*TASK GOAL:* Nothing should be left out when you copy the entries below.

*Collected data:*

****************

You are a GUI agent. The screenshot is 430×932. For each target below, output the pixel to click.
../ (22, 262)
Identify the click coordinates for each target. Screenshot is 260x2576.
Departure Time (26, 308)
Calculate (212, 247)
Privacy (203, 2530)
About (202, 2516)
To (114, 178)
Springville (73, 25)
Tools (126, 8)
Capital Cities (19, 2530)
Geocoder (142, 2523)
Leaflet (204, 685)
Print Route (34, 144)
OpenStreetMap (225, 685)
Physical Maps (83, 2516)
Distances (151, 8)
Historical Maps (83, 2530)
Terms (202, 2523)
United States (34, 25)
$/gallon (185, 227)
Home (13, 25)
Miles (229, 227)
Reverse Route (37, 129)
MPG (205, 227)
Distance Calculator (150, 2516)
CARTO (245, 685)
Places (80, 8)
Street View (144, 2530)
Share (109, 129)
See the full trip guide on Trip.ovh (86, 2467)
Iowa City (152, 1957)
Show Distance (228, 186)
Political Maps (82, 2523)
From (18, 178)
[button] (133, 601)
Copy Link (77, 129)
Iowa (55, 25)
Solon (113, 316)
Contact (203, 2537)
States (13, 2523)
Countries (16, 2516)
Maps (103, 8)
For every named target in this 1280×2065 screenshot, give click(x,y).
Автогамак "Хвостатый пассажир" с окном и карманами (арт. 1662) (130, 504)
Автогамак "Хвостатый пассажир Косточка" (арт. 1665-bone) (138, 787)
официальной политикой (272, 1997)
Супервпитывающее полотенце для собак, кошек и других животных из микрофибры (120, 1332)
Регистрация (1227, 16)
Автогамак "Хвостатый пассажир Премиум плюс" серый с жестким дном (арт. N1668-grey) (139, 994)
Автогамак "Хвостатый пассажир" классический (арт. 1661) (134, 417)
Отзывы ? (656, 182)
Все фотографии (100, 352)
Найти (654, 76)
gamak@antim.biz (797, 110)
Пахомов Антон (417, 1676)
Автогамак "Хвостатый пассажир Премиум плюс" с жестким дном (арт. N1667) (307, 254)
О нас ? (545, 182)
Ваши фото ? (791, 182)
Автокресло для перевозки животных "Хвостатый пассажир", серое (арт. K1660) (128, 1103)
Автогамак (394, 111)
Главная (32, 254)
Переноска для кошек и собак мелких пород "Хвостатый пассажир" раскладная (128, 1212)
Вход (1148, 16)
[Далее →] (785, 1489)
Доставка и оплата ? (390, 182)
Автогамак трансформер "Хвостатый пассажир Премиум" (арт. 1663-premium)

****************

*ANSWER:*
You are a GUI agent. The screenshot is 430×932. For each target below, output the pixel to click.
../ (22, 262)
Identify the click coordinates for each target. Screenshot is 260x2576.
Departure Time (26, 308)
Calculate (212, 247)
Privacy (203, 2530)
About (202, 2516)
To (114, 178)
Springville (73, 25)
Tools (126, 8)
Capital Cities (19, 2530)
Geocoder (142, 2523)
Leaflet (204, 685)
Print Route (34, 144)
OpenStreetMap (225, 685)
Physical Maps (83, 2516)
Distances (151, 8)
Historical Maps (83, 2530)
Terms (202, 2523)
United States (34, 25)
$/gallon (185, 227)
Home (13, 25)
Miles (229, 227)
Reverse Route (37, 129)
MPG (205, 227)
Distance Calculator (150, 2516)
CARTO (245, 685)
Places (80, 8)
Street View (144, 2530)
Share (109, 129)
See the full trip guide on Trip.ovh (86, 2467)
Iowa City (152, 1957)
Show Distance (228, 186)
Political Maps (82, 2523)
From (18, 178)
[button] (133, 601)
Copy Link (77, 129)
Iowa (55, 25)
Solon (113, 316)
Contact (203, 2537)
States (13, 2523)
Countries (16, 2516)
Maps (103, 8)
For every named target in this 1280×2065 screenshot, give click(x,y).
Автогамак "Хвостатый пассажир" с окном и карманами (арт. 1662) (130, 504)
Автогамак "Хвостатый пассажир Косточка" (арт. 1665-bone) (138, 787)
официальной политикой (272, 1997)
Супервпитывающее полотенце для собак, кошек и других животных из микрофибры (120, 1332)
Регистрация (1227, 16)
Автогамак "Хвостатый пассажир Премиум плюс" серый с жестким дном (арт. N1668-grey) (139, 994)
Автогамак "Хвостатый пассажир" классический (арт. 1661) (134, 417)
Отзывы ? (656, 182)
Все фотографии (100, 352)
Найти (654, 76)
gamak@antim.biz (797, 110)
Пахомов Антон (417, 1676)
Автогамак "Хвостатый пассажир Премиум плюс" с жестким дном (арт. N1667) (307, 254)
О нас ? (545, 182)
Ваши фото ? (791, 182)
Автокресло для перевозки животных "Хвостатый пассажир", серое (арт. K1660) (128, 1103)
Автогамак (394, 111)
Главная (32, 254)
Переноска для кошек и собак мелких пород "Хвостатый пассажир" раскладная (128, 1212)
Вход (1148, 16)
[Далее →] (785, 1489)
Доставка и оплата ? (390, 182)
Автогамак трансформер "Хвостатый пассажир Премиум" (арт. 1663-premium)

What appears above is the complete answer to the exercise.